We didn’t say, “We’re going to make sure that every service provider in the world is credentialed through Fixxbook and we’re going to create this credentialing tool.” It was quite the opposite: Our clients were coming to us and saying, “We need more information about these contractors. We need to know more about them; we need to know the answer to this question and that question.”
So what’s driving the development of Fixxbook today? The private networks of clients. We realized that other industries had gone down this same path (of credentialing)… where software was created specifically because of an event or series of events:
The first one we saw that we could relate to was the Health Insurance Portability and Accountability Act (HIPAA) laws in 1996. Before it, health insurance and doctors were holding people hostage… In effect saying, “Well, if you don’t want to use me as your doctor, we’re not going to give you your medical records. You’re going to have to start all over again from the beginning with your tests, because they belong to us.”

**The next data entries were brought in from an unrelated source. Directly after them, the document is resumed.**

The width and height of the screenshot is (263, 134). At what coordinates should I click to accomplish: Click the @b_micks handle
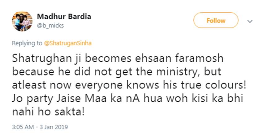50,26
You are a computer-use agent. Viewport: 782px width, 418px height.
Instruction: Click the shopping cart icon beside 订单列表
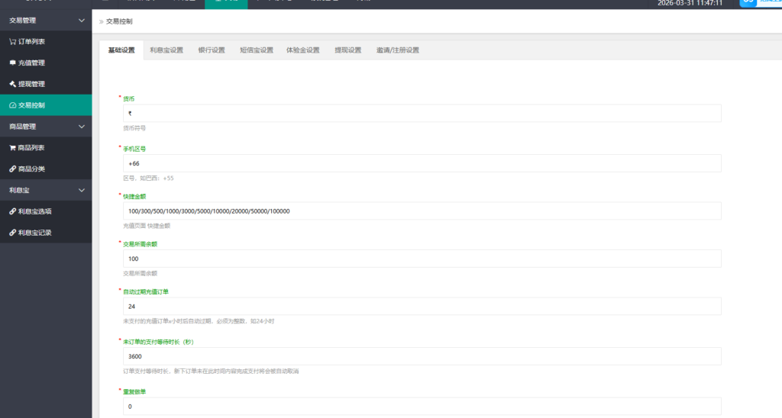tap(12, 41)
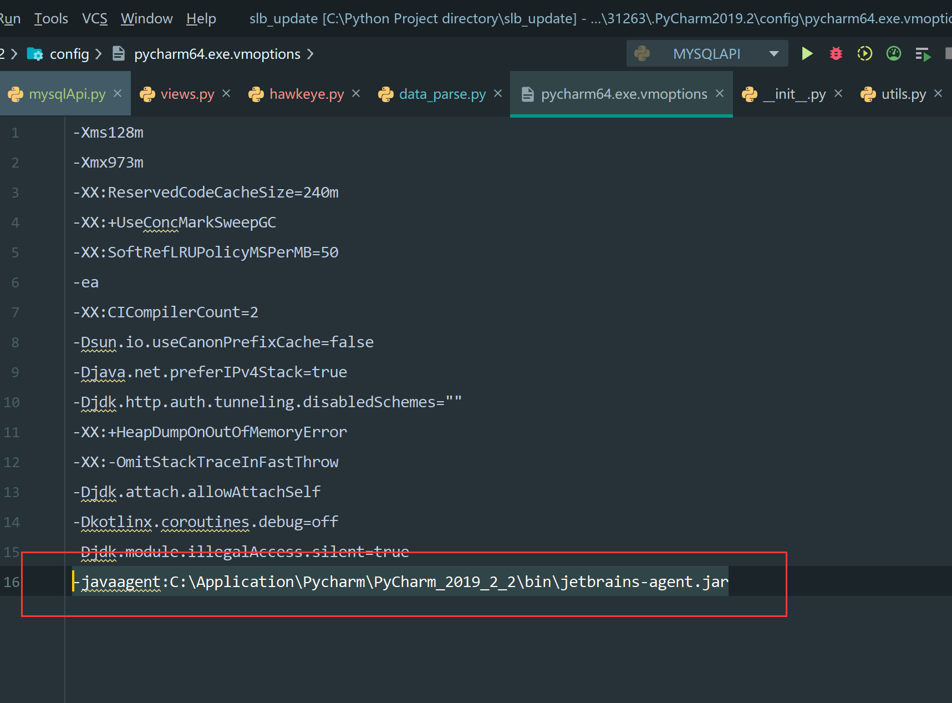The height and width of the screenshot is (703, 952).
Task: Close the mysqlApi.py tab
Action: click(x=118, y=94)
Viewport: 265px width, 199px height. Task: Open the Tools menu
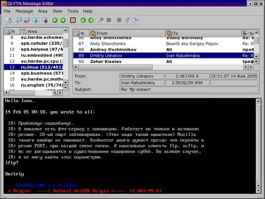73,11
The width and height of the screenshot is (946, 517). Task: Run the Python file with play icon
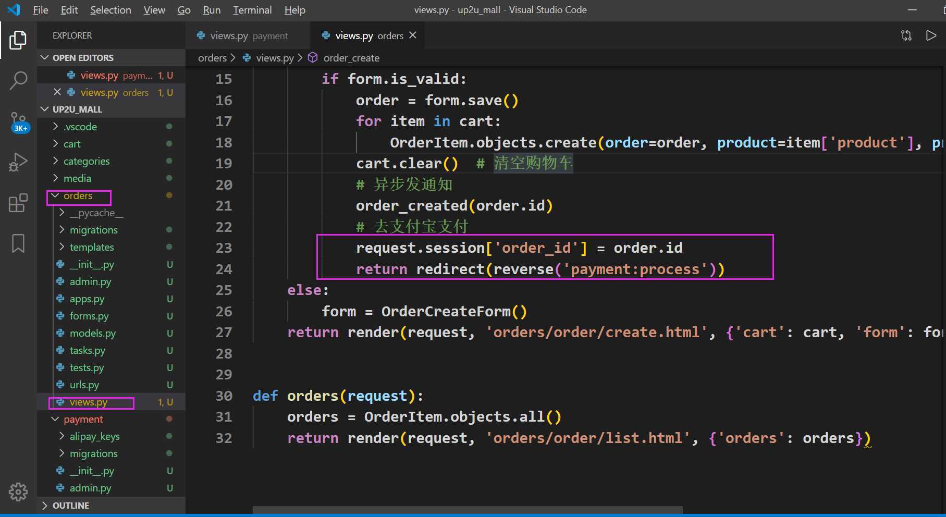(931, 35)
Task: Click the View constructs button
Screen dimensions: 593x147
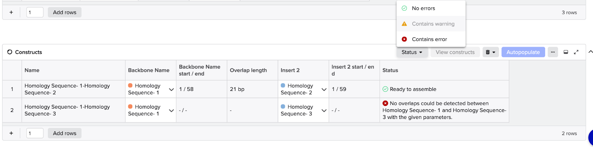Action: tap(455, 52)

That’s when the government said “No; healthcare information belongs to the individual, and they can take it wherever they want to take it and get service.” And that’s when people’s private information was all over the place and on the streets.
So in 2003, I think it was, they created some additional policies and procedures as far as information security. One of the pieces of that was that any healthcare facility, whether you’re a doctor’s office or hospital, you have to have policies and procedures in place to protect peopleâs information. One of those was that anybody coming on the site – any type of vendor – whether they’re coming there to do work, to bring catering, or work on equipment – that facility is required by law to know who that person is, where they’re coming from, background checked, and that they have this information on file… for everyone who’s coming on site.
A company that was already in the software business, in the healthcare business, doing something else probably not much different than ServiceChannel situation, who just happened to be in the industry with another product, created VendorMate, a credentialing software specifically for healthcare vendor credentialing. They didn’t create the software ahead of the need. The need was there, created by regulation, and they created the software.
Another example is in 2001, after 9/11: The Dept. of Homeland Security was created via the PATRIOT Act, to protect our infrastructure. And software was developed.
There’s a couple of popular softwares now that are used in office buildings, power plants, refineries, that keep track of all of the credentials of anybody coming on site with the badges and the data and the retinal eye scans. This software was created specifically from the need that came out of the regulations for security and management of the credentials of individuals that are coming into these buildings.
So there’s two examples of where companies didn’t just say, “You know, let’s make life more difficult. Let’s create a software that’s going to require effort on a lot of people to gather information.” It was created as the result of a need for security.